## Stored entries
--------

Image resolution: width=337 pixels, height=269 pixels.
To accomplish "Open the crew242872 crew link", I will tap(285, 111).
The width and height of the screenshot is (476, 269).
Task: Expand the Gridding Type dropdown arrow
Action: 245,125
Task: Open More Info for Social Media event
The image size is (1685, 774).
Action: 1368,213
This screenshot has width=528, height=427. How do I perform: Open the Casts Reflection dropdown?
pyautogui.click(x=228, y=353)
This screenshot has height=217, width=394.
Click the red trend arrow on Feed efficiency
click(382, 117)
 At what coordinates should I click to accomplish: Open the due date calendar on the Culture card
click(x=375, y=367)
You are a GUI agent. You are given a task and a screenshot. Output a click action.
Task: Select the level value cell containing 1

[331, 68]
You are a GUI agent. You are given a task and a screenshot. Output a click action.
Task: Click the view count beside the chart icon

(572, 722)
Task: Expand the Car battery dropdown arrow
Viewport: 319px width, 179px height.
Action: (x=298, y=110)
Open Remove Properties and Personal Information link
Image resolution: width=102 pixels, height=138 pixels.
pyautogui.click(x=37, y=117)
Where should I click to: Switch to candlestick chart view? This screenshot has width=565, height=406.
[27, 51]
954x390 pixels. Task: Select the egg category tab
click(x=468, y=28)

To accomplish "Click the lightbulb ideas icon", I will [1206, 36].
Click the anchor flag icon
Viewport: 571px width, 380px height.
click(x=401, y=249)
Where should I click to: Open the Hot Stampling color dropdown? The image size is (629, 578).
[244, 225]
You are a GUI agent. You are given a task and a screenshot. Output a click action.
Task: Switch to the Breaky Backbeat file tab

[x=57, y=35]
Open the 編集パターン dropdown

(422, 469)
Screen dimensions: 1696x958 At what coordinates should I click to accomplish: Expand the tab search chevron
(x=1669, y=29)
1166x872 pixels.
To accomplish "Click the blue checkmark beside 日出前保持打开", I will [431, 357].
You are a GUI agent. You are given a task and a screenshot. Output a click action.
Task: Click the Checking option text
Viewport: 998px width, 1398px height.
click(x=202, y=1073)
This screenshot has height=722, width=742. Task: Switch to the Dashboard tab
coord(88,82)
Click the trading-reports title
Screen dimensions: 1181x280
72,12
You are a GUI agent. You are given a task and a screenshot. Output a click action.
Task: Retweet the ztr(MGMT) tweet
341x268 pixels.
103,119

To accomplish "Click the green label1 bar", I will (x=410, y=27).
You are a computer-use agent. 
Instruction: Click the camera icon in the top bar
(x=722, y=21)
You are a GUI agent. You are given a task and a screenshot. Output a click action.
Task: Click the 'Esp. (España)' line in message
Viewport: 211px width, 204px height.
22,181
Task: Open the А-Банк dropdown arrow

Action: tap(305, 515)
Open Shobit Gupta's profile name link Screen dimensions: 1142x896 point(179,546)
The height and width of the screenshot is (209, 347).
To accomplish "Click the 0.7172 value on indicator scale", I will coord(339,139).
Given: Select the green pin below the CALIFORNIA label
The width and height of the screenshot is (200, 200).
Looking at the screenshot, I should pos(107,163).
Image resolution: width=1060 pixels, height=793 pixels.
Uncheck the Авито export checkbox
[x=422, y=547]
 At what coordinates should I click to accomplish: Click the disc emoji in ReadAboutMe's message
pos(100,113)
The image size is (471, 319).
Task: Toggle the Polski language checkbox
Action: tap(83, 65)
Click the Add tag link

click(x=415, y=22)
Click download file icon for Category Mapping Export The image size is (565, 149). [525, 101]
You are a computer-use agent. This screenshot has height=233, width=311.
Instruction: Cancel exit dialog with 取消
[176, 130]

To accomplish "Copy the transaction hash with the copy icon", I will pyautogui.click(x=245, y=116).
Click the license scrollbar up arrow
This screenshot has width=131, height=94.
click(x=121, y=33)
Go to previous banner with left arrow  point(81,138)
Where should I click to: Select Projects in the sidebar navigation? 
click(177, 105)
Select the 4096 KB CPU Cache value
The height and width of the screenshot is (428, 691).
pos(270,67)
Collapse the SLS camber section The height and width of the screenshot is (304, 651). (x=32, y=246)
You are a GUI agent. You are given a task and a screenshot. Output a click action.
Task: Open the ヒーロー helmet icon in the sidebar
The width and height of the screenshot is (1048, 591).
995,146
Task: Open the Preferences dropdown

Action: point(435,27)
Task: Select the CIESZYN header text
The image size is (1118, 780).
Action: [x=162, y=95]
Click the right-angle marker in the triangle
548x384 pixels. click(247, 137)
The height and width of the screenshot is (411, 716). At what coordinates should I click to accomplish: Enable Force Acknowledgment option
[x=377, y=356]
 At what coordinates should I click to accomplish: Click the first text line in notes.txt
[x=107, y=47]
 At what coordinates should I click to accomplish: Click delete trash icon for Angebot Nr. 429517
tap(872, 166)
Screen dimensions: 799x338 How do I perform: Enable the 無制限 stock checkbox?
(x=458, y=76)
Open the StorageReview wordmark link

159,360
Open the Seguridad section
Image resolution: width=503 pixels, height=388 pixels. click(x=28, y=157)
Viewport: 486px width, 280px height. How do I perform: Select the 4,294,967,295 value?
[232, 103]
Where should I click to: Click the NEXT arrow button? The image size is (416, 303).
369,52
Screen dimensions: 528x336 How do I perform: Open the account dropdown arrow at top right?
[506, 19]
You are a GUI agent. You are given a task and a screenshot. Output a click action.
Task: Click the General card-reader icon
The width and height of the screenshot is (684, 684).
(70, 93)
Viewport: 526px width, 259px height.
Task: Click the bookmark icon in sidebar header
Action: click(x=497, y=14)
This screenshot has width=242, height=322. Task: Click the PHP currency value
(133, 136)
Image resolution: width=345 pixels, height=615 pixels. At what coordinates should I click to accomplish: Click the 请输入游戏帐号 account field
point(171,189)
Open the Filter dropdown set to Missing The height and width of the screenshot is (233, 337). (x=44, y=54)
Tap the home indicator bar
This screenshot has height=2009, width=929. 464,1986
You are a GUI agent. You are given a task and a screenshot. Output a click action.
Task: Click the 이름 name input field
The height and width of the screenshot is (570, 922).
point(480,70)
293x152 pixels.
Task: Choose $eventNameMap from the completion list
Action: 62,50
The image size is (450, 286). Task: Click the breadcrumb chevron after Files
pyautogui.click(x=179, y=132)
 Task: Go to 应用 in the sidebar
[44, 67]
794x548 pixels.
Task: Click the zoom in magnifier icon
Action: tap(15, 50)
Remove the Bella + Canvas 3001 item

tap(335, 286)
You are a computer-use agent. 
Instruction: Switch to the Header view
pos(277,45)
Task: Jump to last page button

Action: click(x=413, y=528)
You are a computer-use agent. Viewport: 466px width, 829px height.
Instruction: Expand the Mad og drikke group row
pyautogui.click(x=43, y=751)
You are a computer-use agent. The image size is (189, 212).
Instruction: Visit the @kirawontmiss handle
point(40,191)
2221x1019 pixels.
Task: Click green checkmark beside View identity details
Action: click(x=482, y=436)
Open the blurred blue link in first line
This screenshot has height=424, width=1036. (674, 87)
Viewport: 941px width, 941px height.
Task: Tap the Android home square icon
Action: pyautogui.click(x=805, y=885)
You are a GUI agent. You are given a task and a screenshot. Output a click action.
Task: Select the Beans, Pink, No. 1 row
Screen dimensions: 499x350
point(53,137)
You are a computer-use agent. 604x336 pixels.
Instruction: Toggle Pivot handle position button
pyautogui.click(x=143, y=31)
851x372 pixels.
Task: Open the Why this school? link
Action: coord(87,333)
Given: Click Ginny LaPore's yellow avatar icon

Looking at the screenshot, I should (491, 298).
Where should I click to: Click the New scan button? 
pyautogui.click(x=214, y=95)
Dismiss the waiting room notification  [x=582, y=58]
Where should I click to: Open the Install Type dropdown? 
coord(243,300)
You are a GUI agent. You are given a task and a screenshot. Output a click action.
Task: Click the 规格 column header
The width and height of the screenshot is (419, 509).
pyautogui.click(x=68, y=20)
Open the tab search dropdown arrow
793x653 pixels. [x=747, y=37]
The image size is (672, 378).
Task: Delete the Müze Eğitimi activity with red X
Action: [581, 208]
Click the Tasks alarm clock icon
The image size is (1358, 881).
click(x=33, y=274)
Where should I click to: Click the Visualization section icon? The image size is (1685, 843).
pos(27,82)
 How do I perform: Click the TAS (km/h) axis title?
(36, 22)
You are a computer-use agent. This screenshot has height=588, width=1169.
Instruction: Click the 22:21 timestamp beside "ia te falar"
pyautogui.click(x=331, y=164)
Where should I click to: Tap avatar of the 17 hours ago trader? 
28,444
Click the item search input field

--------

## WORK INSTRUCTION
Check each line of the entries above, and show every one holding the word "computer".

## THE COMPLETED TASK
You are a computer-use agent. 
You are a computer-use agent. This screenshot has height=233, width=311.
You are a computer-use agent. 
You are a computer-use agent. Viewport: 466px width, 829px height.
You are a computer-use agent. The image size is (189, 212).
You are a computer-use agent. 604x336 pixels.
You are a computer-use agent. This screenshot has height=588, width=1169.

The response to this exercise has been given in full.